Provided records:
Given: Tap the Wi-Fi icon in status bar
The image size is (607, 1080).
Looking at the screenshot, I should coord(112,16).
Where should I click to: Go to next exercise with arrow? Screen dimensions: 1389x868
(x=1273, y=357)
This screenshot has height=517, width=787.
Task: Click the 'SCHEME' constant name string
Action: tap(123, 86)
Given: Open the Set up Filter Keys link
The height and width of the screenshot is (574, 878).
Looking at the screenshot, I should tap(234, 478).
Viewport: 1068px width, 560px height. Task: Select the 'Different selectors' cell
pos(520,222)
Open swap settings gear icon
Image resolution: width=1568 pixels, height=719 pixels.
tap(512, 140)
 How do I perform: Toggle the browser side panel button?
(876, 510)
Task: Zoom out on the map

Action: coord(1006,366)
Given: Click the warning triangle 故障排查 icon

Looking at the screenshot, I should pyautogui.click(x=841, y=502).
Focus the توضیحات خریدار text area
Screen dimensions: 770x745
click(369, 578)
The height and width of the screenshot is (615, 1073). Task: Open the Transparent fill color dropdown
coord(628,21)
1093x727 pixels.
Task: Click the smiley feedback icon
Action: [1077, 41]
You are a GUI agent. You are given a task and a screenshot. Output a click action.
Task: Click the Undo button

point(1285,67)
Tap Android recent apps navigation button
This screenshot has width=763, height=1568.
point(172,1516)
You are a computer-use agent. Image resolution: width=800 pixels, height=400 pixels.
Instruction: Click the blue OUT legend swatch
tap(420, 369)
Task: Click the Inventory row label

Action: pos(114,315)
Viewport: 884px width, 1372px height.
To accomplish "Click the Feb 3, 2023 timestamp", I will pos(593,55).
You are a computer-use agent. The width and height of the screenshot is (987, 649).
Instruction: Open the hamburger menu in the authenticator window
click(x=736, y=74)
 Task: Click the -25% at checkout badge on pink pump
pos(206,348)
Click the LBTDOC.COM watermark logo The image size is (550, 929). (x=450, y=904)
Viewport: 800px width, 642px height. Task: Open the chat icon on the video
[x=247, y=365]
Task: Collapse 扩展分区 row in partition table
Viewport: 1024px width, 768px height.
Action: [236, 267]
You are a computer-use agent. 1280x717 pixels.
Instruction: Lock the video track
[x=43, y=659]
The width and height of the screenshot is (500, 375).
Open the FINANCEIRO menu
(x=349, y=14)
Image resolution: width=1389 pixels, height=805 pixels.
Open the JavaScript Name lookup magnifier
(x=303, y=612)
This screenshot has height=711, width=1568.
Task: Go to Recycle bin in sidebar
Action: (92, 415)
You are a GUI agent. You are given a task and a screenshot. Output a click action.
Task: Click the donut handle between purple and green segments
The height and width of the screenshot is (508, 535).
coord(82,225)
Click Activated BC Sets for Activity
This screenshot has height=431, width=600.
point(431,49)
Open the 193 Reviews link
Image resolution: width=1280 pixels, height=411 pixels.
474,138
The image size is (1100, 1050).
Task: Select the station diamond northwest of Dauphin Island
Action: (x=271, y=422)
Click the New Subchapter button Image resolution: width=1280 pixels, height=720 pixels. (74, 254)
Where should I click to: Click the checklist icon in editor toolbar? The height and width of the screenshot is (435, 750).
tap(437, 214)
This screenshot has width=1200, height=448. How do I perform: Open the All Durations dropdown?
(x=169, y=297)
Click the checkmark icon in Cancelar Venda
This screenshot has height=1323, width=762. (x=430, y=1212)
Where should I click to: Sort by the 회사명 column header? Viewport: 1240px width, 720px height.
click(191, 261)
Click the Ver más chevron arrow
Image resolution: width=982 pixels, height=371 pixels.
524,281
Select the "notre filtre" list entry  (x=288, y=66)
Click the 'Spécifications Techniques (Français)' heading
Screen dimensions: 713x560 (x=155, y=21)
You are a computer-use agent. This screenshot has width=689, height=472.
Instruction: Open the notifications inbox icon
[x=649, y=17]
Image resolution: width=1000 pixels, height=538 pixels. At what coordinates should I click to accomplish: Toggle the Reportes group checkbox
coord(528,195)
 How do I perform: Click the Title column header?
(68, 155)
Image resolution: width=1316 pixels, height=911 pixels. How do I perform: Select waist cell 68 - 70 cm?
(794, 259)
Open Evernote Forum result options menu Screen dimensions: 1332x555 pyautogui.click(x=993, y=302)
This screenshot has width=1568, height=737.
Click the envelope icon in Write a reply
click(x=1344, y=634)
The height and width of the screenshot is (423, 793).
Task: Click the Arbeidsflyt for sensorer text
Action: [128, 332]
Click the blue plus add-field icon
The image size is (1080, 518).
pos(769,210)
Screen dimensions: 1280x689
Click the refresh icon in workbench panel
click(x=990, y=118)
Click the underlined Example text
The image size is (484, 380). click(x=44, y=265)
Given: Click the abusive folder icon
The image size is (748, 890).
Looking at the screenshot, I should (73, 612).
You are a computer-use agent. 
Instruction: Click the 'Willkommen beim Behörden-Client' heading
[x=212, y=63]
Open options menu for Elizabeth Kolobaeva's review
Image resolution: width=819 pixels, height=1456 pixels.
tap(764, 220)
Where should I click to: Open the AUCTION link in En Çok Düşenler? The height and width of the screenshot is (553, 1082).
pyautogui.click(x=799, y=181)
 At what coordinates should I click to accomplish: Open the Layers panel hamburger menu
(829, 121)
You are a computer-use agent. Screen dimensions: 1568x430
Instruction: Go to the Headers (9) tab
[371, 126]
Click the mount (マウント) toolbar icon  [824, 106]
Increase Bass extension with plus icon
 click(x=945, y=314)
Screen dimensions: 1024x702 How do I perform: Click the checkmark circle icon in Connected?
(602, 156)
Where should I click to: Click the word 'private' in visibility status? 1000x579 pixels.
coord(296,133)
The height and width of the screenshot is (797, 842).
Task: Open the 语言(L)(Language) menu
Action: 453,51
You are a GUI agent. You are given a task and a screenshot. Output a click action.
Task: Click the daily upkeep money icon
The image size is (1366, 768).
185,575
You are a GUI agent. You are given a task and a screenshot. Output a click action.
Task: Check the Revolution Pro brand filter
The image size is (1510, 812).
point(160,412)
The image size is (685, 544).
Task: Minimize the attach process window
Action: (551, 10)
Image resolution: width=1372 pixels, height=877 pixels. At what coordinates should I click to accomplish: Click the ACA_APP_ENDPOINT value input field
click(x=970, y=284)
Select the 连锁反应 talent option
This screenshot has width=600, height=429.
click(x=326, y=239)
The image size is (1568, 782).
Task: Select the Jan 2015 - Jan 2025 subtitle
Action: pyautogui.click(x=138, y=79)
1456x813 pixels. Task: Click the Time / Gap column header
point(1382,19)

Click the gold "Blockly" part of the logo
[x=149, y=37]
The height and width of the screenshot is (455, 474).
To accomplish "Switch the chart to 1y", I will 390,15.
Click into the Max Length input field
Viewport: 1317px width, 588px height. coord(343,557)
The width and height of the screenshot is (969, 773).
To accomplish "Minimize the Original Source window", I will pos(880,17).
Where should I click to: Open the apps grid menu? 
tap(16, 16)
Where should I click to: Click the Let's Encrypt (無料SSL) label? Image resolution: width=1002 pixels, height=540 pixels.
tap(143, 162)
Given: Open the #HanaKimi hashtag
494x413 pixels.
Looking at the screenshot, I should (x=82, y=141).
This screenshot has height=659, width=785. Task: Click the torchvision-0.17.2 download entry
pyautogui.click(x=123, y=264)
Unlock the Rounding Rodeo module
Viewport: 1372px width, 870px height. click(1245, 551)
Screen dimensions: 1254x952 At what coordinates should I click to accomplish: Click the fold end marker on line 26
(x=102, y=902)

Brief: Your task is to collect every line above that contains the word "computer".

Answer box:
You are a computer-use agent. Image resolution: width=800 pixels, height=400 pixels.
You are a computer-use agent. The width and height of the screenshot is (987, 649).
You are a computer-use agent. 1280x717 pixels.
You are a computer-use agent. This screenshot has width=689, height=472.
You are a computer-use agent. 
You are a computer-use agent. Screen dimensions: 1568x430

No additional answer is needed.